[MLton] Re: [MLton-commit] r6352

Thu Jan 24 19:27:57 PST 2008

On Thu, 24 Jan 2008, Vesa Karvonen wrote:
> On Jan 24, 2008 10:33 PM, Matthew Fluet <fluet at mlton.org> wrote:
>> Added a primitive (structural) polymorphic hash.
>> On objects with identity (array,ref,etc.), it returns a constant.
>> (This matches the behavior of MoscowML's Polyhash.hash function.)
>
> Interesting!  This touches something that I've been thinking about
> recently.  I think that SML's arrays and refs (anything with identity)
> should include a hash value.  Without it (or something else that
> allows efficient discrimination), there just isn't any way to create
> an efficient mapping with objects with identity as the domain.

Agreed.  But, there are tricky bits.

> I've
> been thinking about redefining all array types in my extended basis
> library to include a generated hash value with the array.  With arrays
> it would probably be possible to do it without having to change any
> client programs (as long as all parts of the program are compiled
> against the extended basis).  Assuming that a program doesn't call the
> hash function on arrays, a compiler like MLton could probably drop the
> hash field from the wrapped array objects, so there would likely be no
> performance penalty for programs don't use the feature (and the
> penalty would likely be fairly small anyway).

MLton could probably drop the hash field (there are specific passes for 
dropping unused components of tuples and constructors).  Since the 
generated hash value would probably be derived from a stateful value 
(e.g., a global counter), MLton won't eliminate the updates to the state.

> Unfortunately, refs
> can't be redefined in a library, so a language/basis library solution
> would be better.

The only aspects of refs that can't be redefined is the ref constructor 
for use in patterns.  It is a fairly little used feature (and, arguably, a 
misfeature), so I suspect few clients would notice the difference.

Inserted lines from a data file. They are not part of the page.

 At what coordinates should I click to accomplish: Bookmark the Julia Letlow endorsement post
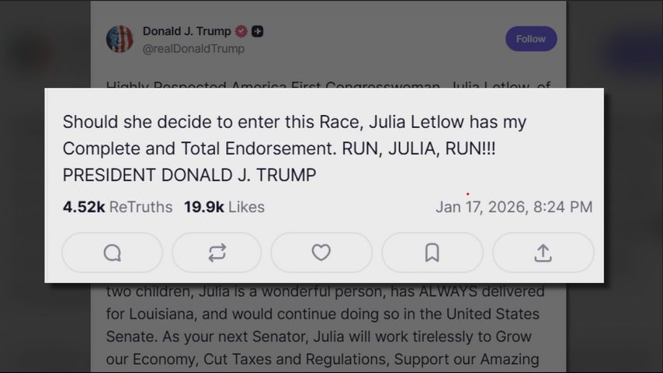tap(432, 253)
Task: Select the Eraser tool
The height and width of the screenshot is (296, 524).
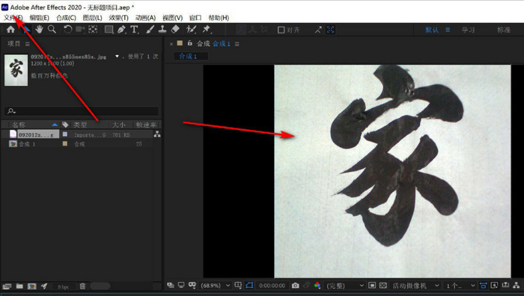Action: (x=175, y=30)
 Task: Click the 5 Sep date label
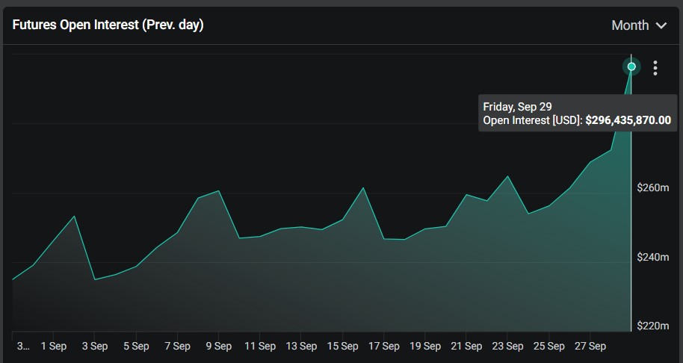tap(135, 346)
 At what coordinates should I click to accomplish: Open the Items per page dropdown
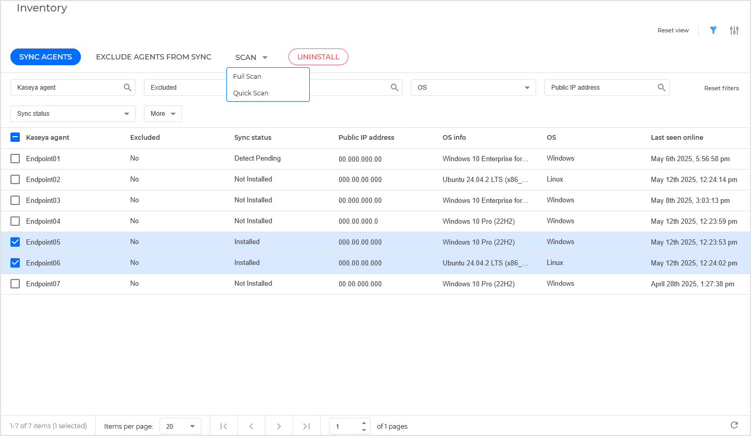(x=180, y=426)
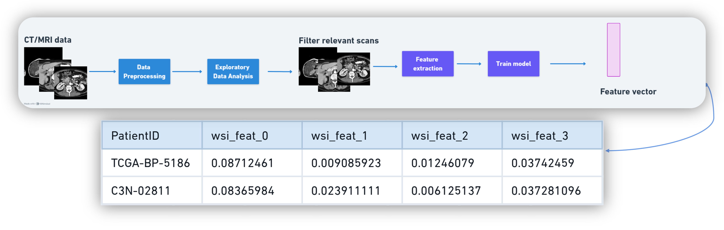Click the Data Preprocessing block

click(144, 72)
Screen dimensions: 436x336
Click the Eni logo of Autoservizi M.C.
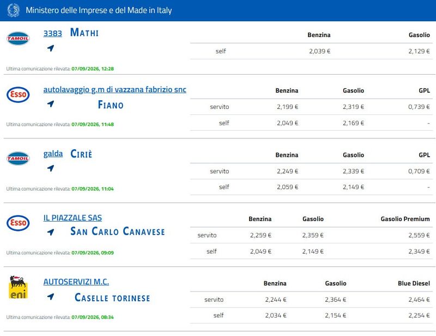pos(18,287)
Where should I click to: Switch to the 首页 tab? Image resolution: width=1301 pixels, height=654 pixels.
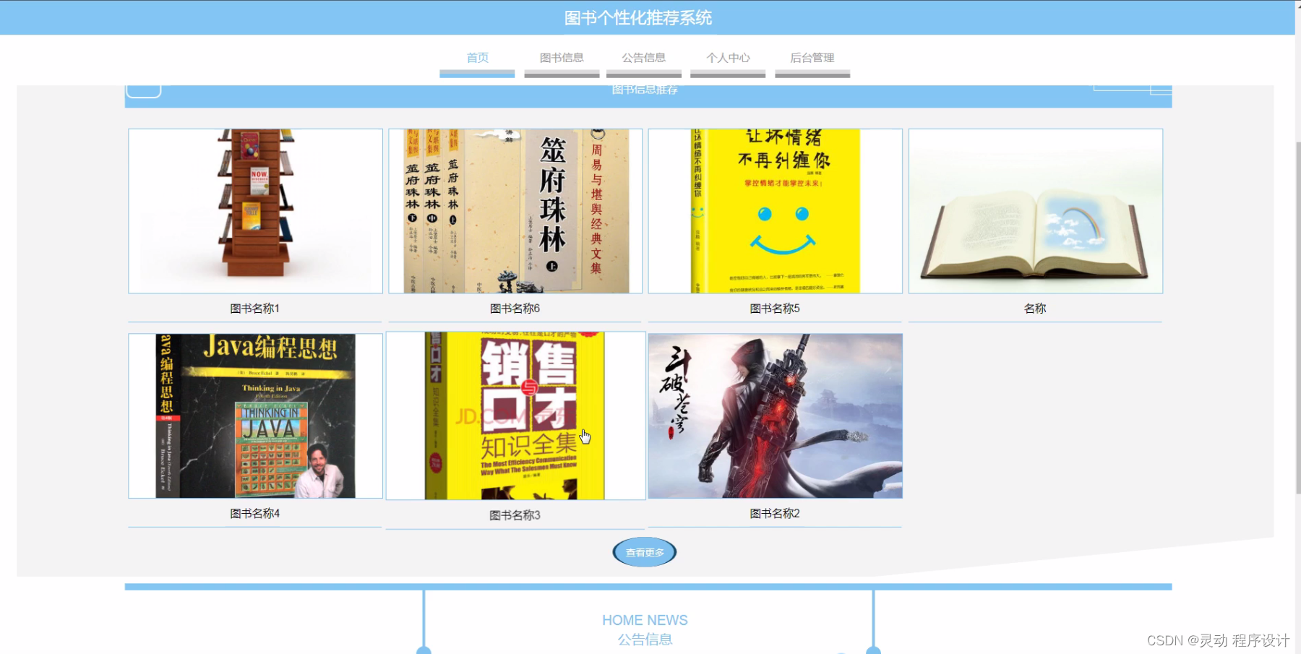click(x=477, y=58)
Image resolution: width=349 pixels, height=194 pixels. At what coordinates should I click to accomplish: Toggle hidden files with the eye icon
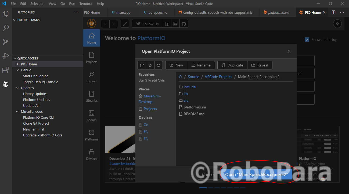pyautogui.click(x=158, y=65)
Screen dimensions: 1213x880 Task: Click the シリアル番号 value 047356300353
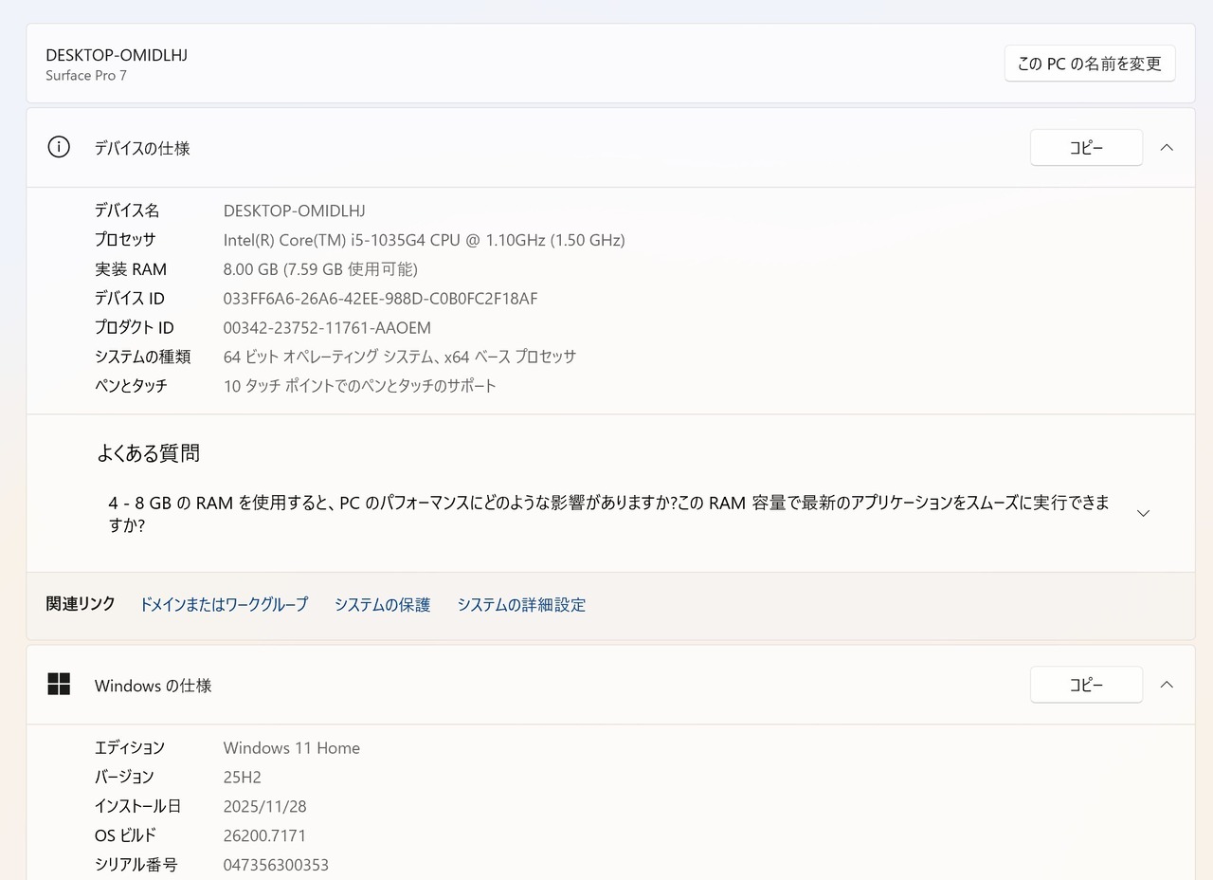(276, 865)
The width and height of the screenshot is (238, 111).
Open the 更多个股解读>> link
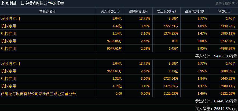tap(226, 3)
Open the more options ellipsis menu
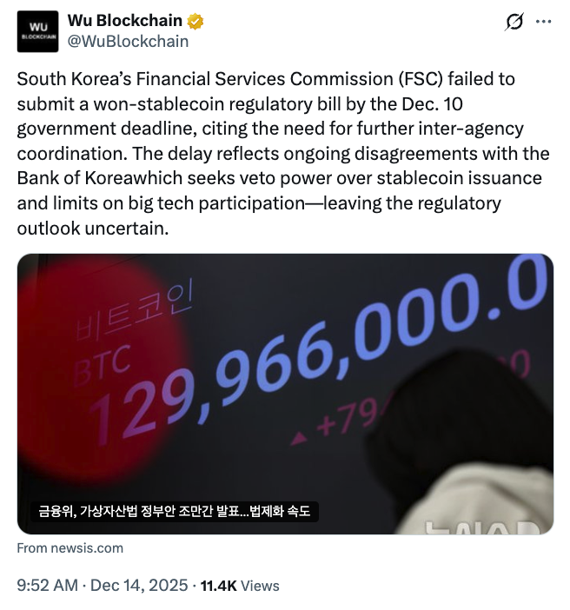 (x=544, y=23)
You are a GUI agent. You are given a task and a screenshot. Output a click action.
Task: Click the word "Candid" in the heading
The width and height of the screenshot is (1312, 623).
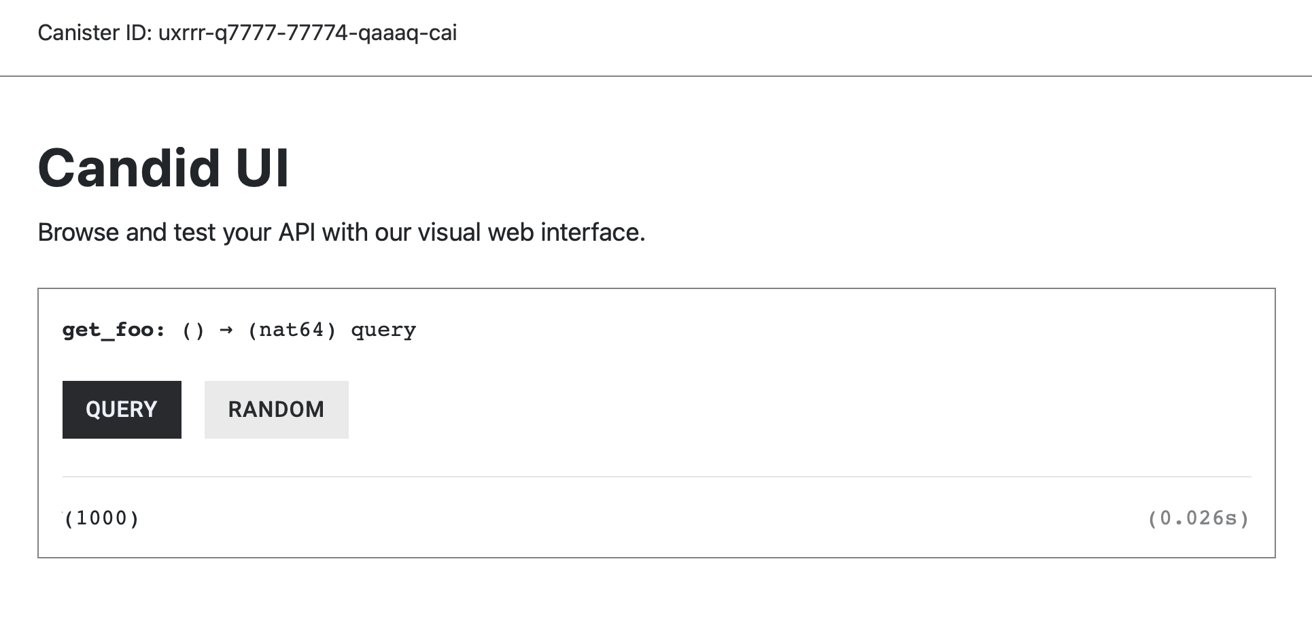pos(129,168)
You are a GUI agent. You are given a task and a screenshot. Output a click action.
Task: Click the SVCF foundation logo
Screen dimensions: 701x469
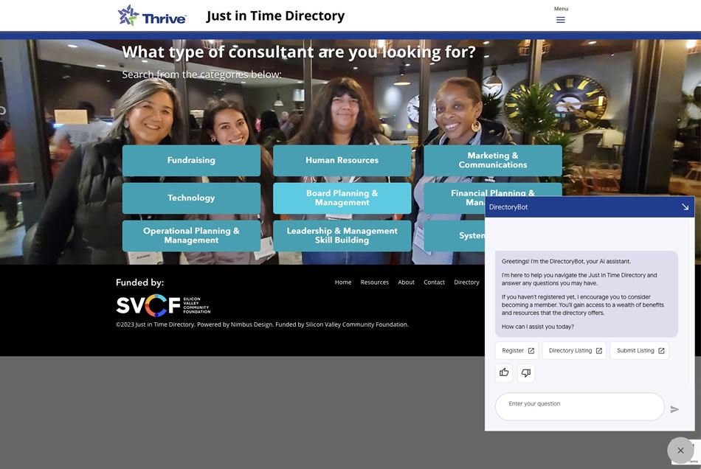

>> We could do better on objects with identity (e.g., gensym a hash value
>> at birth points and flow to the hashing function), but this suffices
>> for my immediate purposes.
> [...]
>
> I'd love to have that feature in SML (generated hash value for objects
> with identity).  I find it both theoretically and practically
> important.  MLton should show the way here! :-)

Unfortunately, the only really robust way I can think of to give objects 
with identity a hash value is to grow the object header and include the 
hash value there.  Using program analysis to add hash values works for a 
lot of code, but not quite all.  The obvious thing to do is to determine 
the ref/array variables in the program that can flow to the hash function. 
Then, simply pair each of those variables with their hash values.  At 
Ref_ref and Array_array (i.e,. the construction points), we generate a 
hash value.  This can work out, even with nested types.  For example, we 
would translate
   int array ref
to
   (int array * word32) ref * word32
Where the inner word32 is the hash of the array and the outer word32 is 
the hash of the ref.  Every update of the ref with a new array would also 
update with the new array's hash.

The problem is with FFI.  We allow ref/array types in the FFI, which 
means, it is possible to have the following:

  val f = _import "foo": int array ref * int array ref -> int array ref;

Now, suppose I do:

  val r = f (r1, r2)
  val w1 = MLton.hash r
  val w2 = MLton.hash (!r)

We can't change the FFI type: both, because we don't allow tuple types in 
the FFI and because even if we did, the C code won't be expecting tuple 
types.  We could almost get by with a slightly different translation: we 
would translate
   int array ref
to
   int array ref * word32 ref * word32
Now we carry the array's hash in a separate ref that is updated whenever 
the first is updated.  This ensures that the "int array ref" remains and 
could be passed through the FFI (by simply dropping the hash components). 
But, note that the "foo" function returns an "int array ref" -- under the 
translation, this would need to have a matching "word32 ref" and "word32" 
components, because the returned value is hashed.  But, there's no way to 
conjur up the the righ hash values -- in particular, "foo" is probably 
returning one of the two input refs, but we can't know which one and it 
would be incorrect to generate a new hash value at this introduction 
point, because the ref already exists with a hash value.

Anyways, there is a slight variation on this, where do the flow analysis 
to determine which ref/arrays are hashed and which are used in FFI. 
ref/arrays that are hashed but not used in FFI could be handled as 
described above, by generating and pairing then with a hash value. 
ref/arrays that are hashed and used in FFI lose -- they get treated as 
they are now, they all get a constant hash value.  I suspect that this 
would work well for many applications.